For anything to affect the human mind, it has to have an effect on sets of electrical signals or on sets of chemical signals. This is a basis for which drug use can be explained, with displays of how stimulants work and how sedatives also work.
There are addictions beyond drugs that may include electronic applications, devices and so on. They also would have an effect on sets of electrical and chemical signals. There are situations where the intensity of electrical signals in interactions could be so high, or the volume of chemical signals, or one of the chemical signals in the set is so high that the space that is necessary for intent [to say no or hold], is covered, resulting in helplessness.
There are also states where some of the necessary depletion in some sets of chemical signals do not occur that result in making electrical signals bounce off earlier or faster, or not be allowed to deliver some of what they bear for that set, or pick up what that set has, resulting in some of the experiences of feeling nothing, in some situations. Some chemical effects may also lead to new sequences for electrical signals, making old things feel new.

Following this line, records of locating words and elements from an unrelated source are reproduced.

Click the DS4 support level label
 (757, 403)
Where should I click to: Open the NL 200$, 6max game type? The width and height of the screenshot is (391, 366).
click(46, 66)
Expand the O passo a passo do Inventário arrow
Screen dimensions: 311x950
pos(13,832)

These can be explained expressively with AI agents, available across devices, shaping the understanding of how drugs work, conceptually, to seek alternatives or note extents of effects. The NIH BRAIN Initiative, has a lot of connectome research that has not solved drug addiction, but it might be possible to explore paths, conceptually on information parity, or close to it, for what is happening within the human mind. Mapping the mind is more important than mapping the brain.
There is a recent story [APRIL 14, 2025] on Science News, Federal cuts put help for mental health and drug addiction in peril, stating that, “People in the United States are in the midst of an ongoing opioid epidemic and a wave of mental health problems. So funding and staff cuts to a federal agency that supports mental health care, suicide prevention, and addiction treatment, the Substance Abuse and Mental Health Services Administration, or SAMHSA, has worried people who work on substance use disorders and mental health. In 2023, nearly 50 million Americans ages 12 and over were estimated to meet the criteria for a substance use disorder. And about 1 in 4 adults have a mental health disorder in a given year.
Teenagers and young adults in particular are struggling: In 2023, over half of adolescent girls reported long-lasting feelings of sadness and hopelessness, according to the U.S. Centers for Disease Control and Prevention. In recent months, SAMHSA workers have been fired, its funding has been put in jeopardy and the agency itself has been rolled into a newly created umbrella entity called the Administration for a Healthy America. ”
David Stephen currently does research in conceptual brain science with focus on the electrical and chemical signals for how they mechanize the human mind with implications for mental health, disorders, neurotechnology, consciousness, learning, artificial intelligence and nurture. He was a visiting scholar in medical entomology at the University of Illinois at Urbana Champaign, IL. He did computer vision research at Rovira i Virgili University, Tarragona.